Both of us. Me and Franks.
When I try to touch my sister, she smacks my hand away. “Leave me alone.”
There’s nothing I can do.
“West,” Caroline says again.
“Can you sit with her?” I ask.
Because at least I can give Frankie that much. Someone who knows how to love her.
Someone who will say the right things when I can’t.
Because of the snowstorm and how everything happened with Christmas, Caroline decides not to stay over at her dad’s even for the few nights of break she’d originally planned. What she really wants, she says, is to drive down for dinner with her family and come back the same night.
She wants me and Frankie to come with her.
I have a feeling she’s scared to leave the two of us alone. She dragged us out the day after Christmas to shop sales and spend gift cards at the mall in Des Moines. Frankie hasn’t said anything more about moving home to Silt.
I’m trying not to think about it.
I’m not even angry. I just feel hollow, knowing I can’t give my sister what I want her to have. Not if she won’t let me.
Not if I don’t know how.
Caroline says I’m overreacting. She says my mom’s trouble, but we already knew that. She says I’m a good father, a good man, that everybody’s got flaws.
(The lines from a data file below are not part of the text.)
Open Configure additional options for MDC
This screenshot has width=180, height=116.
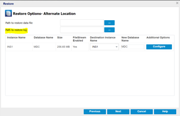159,47
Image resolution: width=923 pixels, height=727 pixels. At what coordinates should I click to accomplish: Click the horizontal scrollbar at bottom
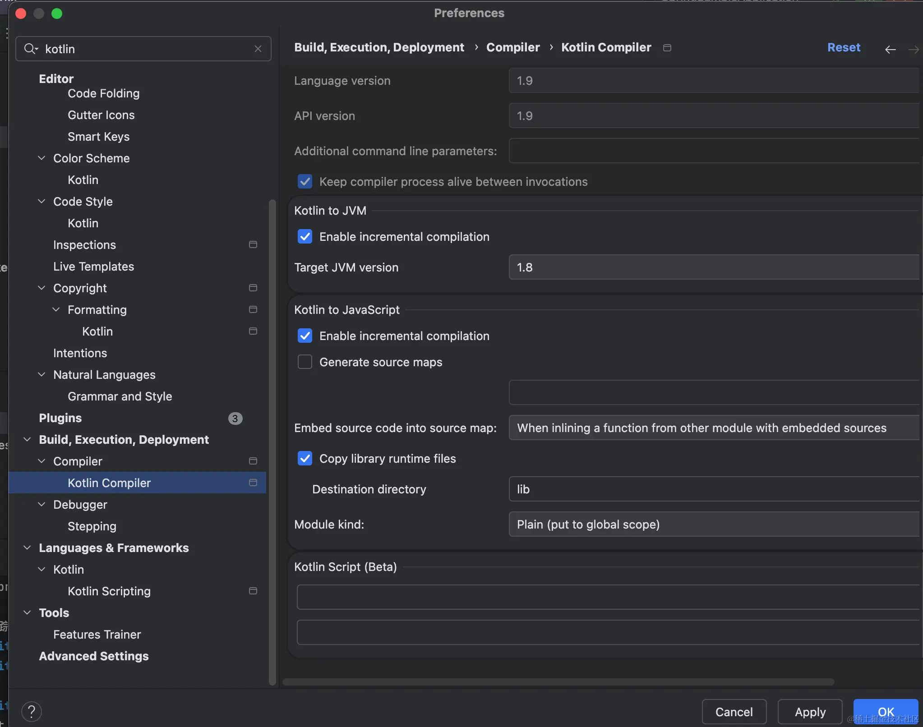tap(558, 682)
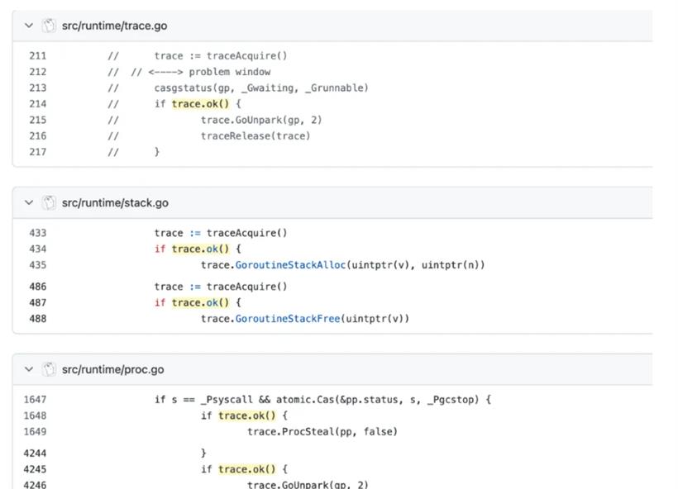
Task: Collapse the src/runtime/stack.go file section
Action: pos(29,202)
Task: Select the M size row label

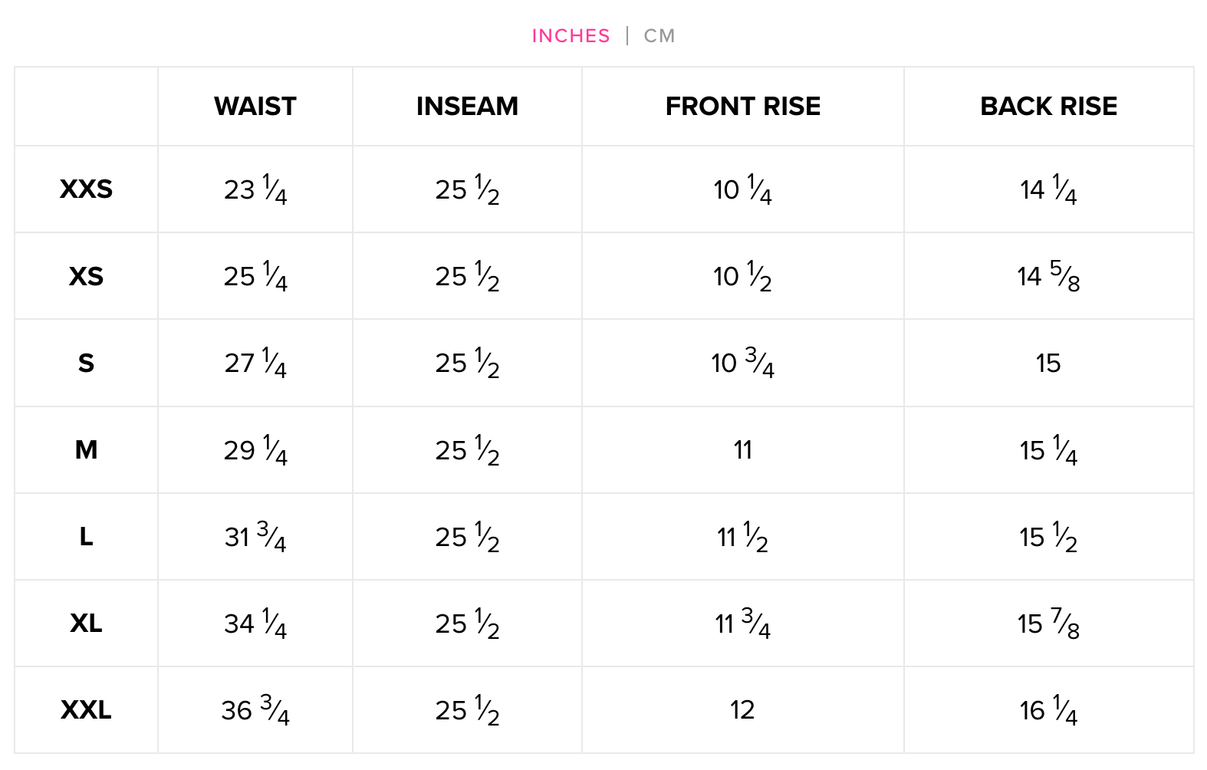Action: pyautogui.click(x=86, y=449)
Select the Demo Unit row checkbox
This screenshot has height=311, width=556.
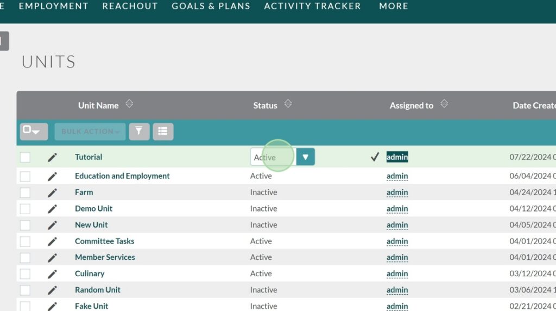26,209
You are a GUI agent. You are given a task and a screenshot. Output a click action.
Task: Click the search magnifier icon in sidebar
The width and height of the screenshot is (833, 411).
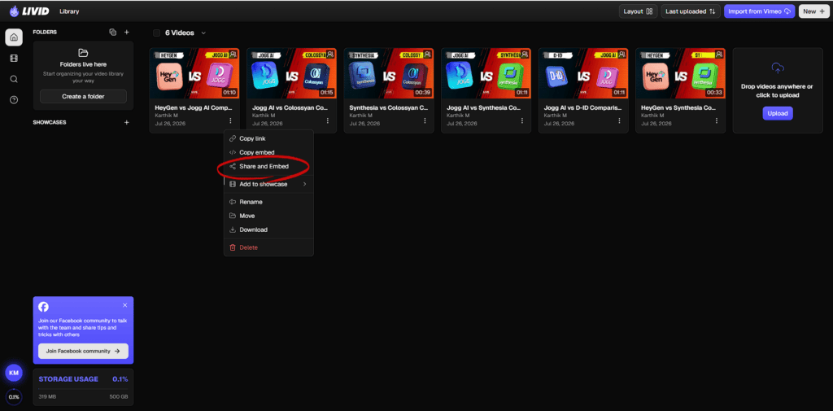[14, 79]
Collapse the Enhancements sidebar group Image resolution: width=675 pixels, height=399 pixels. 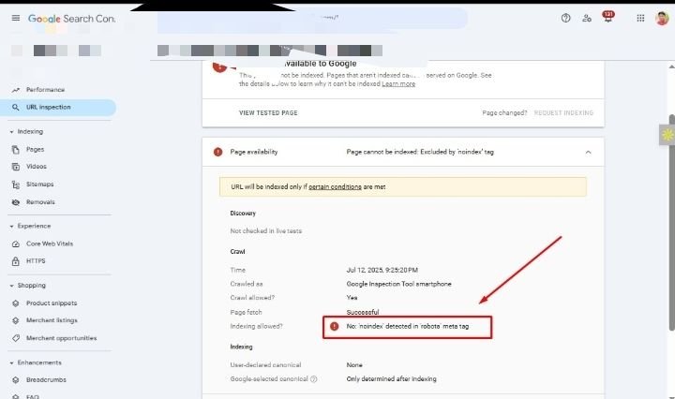pos(10,362)
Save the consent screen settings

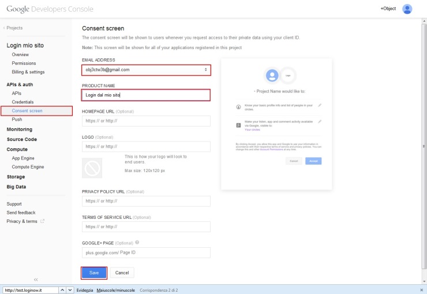[94, 272]
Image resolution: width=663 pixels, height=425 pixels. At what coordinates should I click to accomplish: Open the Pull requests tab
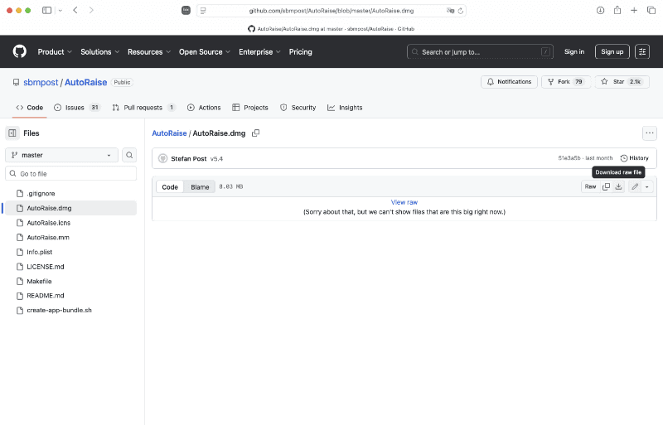(143, 108)
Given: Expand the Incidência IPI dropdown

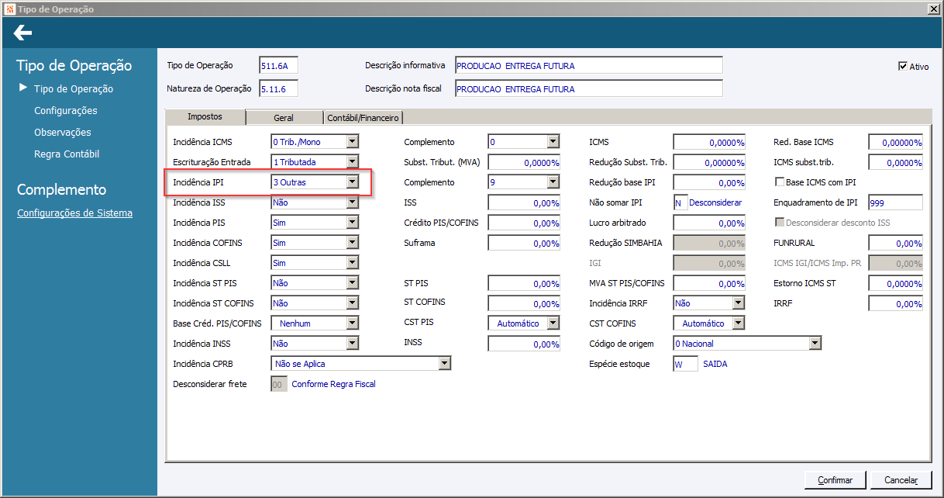Looking at the screenshot, I should point(353,182).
Caroline points out that I raised my voice, but I didn’t attack my sister physically, didn’t insult her verbally, didn’t bad-mouth my mother, didn’t hit anyone or throw anything, didn’t get drunk or high or shoot anybody.
This is supposed to help, I guess. Counting all the ways I didn’t f*ck up.
It doesn’t help. It makes me grateful she’s willing to talk to me at all when I’m such a truculent pain in the ass, but it doesn’t alter my conviction that I don’t have what it takes to be a parent.